TOP_DIR = Path().resolve()

# --- Properties ---------------------------------------------------------------
props = Properties()
props["pegasus.data.configuration"] = "condorio"  

# Provide a full kickstart record, including the environment, even for successful jobs
props["pegasus.gridstart.arguments"] = "-f"

#Limit the number of idle jobs for large workflows
props["dagman.maxidle"] = "1600"

# Help Pegasus developers by sharing performance data (optional)
props["pegasus.monitord.encoding"] = "json"
props["pegasus.catalog.workflow.amqp.url"] = "amqp://friend:donatedata@msgs.pegasus.isi.edu:5672/prod/workflows"

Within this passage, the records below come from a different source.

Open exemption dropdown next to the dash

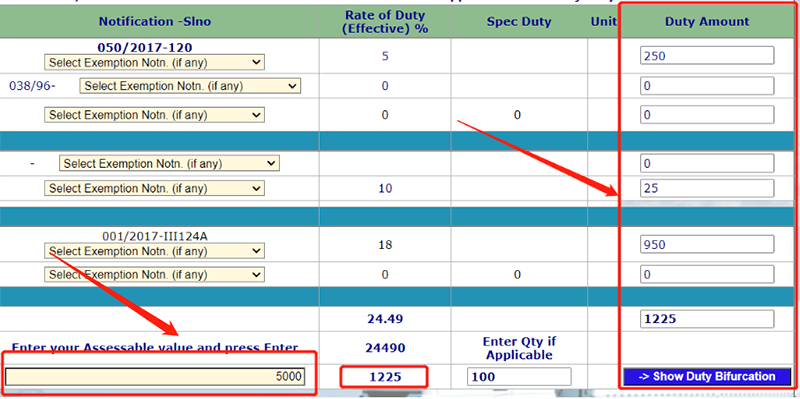click(169, 163)
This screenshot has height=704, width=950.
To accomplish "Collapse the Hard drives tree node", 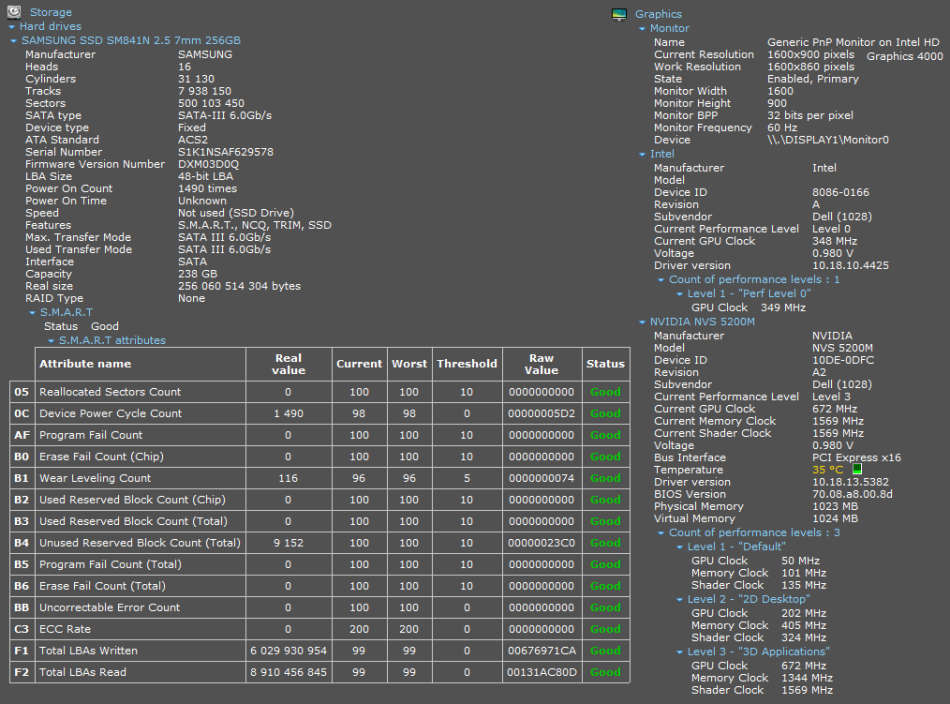I will 13,27.
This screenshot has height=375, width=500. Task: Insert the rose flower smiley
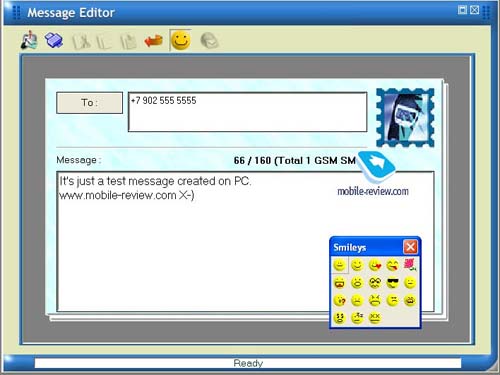(x=410, y=265)
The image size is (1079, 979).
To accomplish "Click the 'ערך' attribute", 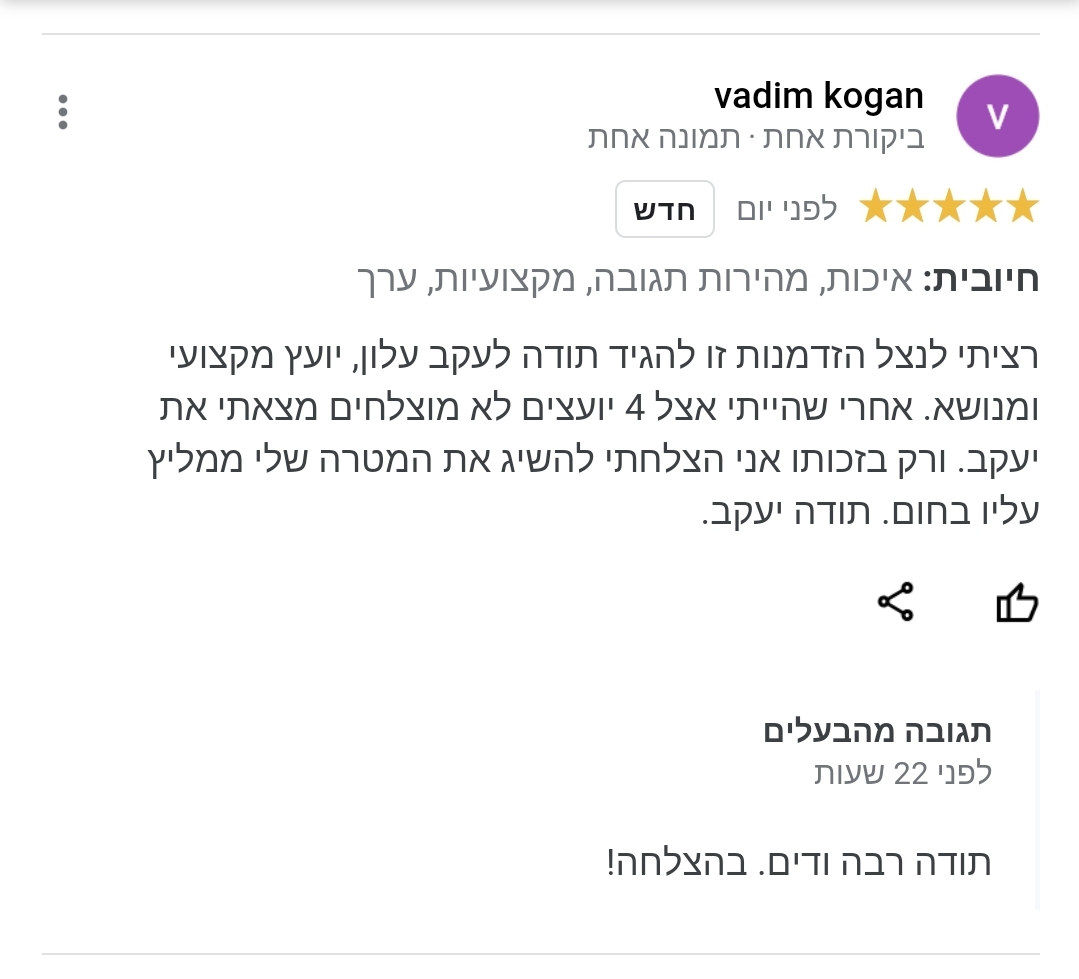I will 384,279.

# write properties file to ./pegasus.properties
props.write()


In [3]:
# --- Sites --------------------------------------------------------------------
sc = SiteCatalog()

# local site (submit machine)
local_site = Site(name="local", arch=Arch.X86_64)

local_shared_scratch = Directory(directory_type=Directory.SHARED_SCRATCH, path=WORK_DIR / "scratch")
local_shared_scratch.add_file_servers(FileServer(url="file://" + str(WORK_DIR / "scratch"), operation_type=Operation.ALL))
local_site.add_directories(local_shared_scratch)

local_storage = Directory(directory_type=Directory.LOCAL_STORAGE, path=TOP_DIR / "outputs")
local_storage.add_file_servers(FileServer(url="file://" + str(TOP_DIR / "outputs"), operation_type=Operation.ALL))
local_site.add_directories(local_storage)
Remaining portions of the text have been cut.